A former senior immigration official has warned that plans to outsource visa processing could undermine the integrity of the system, the Guardian reports.
Last February the Guardian reported that briefings by the Department of Home Affairs revealed that a successful private bidder could offset the $1bn cost of a new visa processing system by raising revenue through “premium services for high-value applicants”, different access based on applicants’ ability to pay.
Abul Rizvi, a former departmental deputy secretary with the Department, expressed concern about the prospect, because it could provide an incentive for companies to make the process easier for applicants who could afford the “fast lane”.
He was also concerned that “extraordinarily personal information” such as an applicant’s relationship status, job, income and health could be used by a commercial firm for marketing purposes.
His concerns are echoed by the Federation of Ethnic Community Councils of Australia (FECCA). FECCA chairwoman Mary Patetsos said she also opposed measures that could lead to an increased cost of visas, particularly for family and partner visas.

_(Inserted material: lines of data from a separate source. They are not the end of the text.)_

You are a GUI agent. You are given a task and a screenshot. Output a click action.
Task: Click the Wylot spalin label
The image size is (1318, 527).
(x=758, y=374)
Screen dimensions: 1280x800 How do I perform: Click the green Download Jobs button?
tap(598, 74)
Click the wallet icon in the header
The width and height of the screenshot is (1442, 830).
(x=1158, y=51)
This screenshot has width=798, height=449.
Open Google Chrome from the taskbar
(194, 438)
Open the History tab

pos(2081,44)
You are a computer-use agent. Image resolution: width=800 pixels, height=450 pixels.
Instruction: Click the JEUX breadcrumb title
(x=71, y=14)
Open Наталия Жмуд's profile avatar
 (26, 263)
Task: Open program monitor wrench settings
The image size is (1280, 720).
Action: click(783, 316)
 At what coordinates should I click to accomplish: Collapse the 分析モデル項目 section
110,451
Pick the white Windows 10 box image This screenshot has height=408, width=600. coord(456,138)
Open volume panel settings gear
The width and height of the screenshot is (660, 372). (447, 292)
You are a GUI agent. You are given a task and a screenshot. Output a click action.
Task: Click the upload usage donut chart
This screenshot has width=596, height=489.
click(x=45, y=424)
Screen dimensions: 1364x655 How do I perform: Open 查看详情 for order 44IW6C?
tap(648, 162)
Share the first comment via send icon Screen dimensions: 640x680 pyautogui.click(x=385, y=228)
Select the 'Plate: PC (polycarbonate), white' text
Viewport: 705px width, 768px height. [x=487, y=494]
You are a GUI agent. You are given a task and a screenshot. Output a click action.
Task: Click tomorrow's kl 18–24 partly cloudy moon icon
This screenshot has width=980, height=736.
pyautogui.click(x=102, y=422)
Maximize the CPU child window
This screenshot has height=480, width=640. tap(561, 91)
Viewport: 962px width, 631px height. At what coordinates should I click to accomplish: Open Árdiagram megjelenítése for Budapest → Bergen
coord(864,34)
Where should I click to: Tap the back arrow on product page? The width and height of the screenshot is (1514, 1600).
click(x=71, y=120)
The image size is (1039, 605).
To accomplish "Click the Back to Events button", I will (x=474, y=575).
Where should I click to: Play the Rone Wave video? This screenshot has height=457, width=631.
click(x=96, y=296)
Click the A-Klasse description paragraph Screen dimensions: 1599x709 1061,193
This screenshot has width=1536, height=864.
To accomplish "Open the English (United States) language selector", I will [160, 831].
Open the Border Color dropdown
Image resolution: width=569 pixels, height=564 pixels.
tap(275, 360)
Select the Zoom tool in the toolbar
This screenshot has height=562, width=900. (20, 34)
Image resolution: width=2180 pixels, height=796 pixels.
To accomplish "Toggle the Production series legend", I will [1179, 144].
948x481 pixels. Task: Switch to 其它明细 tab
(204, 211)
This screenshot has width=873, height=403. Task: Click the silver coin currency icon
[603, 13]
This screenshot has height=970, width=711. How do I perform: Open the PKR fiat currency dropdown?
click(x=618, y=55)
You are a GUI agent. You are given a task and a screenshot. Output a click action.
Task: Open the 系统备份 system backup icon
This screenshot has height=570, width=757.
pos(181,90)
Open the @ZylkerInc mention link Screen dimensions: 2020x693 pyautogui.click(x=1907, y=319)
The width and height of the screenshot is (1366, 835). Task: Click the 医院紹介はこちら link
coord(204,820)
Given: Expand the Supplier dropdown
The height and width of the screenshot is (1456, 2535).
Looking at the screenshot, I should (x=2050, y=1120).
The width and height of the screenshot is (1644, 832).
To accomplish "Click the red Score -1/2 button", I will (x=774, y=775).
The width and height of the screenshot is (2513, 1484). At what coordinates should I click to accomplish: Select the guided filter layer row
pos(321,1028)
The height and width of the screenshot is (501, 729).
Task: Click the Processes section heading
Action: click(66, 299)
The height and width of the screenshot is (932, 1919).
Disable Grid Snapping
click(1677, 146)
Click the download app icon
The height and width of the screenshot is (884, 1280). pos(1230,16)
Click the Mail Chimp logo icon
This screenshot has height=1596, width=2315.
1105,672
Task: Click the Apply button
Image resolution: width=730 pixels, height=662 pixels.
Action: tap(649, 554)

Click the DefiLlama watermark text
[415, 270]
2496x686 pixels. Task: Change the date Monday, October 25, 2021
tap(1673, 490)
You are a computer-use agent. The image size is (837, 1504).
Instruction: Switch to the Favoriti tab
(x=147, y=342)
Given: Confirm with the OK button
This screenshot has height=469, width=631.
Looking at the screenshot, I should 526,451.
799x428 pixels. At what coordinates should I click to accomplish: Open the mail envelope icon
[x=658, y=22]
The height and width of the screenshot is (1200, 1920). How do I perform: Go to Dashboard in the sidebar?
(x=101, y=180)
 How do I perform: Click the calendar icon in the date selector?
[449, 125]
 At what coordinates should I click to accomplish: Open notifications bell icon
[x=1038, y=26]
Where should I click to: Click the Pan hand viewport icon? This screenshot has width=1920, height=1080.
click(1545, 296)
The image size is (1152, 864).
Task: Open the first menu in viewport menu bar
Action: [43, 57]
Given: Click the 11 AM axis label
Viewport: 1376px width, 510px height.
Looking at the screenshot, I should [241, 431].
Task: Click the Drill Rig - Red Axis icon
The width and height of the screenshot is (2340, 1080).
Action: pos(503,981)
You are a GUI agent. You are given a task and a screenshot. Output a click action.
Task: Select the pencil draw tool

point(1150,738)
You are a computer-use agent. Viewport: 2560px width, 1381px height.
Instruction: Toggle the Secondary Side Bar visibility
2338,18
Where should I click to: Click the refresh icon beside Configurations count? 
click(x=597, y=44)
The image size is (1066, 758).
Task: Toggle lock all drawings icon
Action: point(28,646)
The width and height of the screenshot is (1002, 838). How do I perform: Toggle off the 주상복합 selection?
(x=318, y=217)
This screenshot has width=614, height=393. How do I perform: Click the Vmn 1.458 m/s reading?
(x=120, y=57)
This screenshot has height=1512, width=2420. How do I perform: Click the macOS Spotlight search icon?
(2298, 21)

“Australia has a long-standing reputation for its impartial, fair and transparent immigration system,” she said. “It should not be put at risk.”
Premium services could undermine fairness, by limiting the opportunity to bring family to Australia to live or visit for extended periods to the wealthy.
The Federal Government has been “testing the market” for expressions of interest, but is unlikely to put such a plan into action until after the election in May.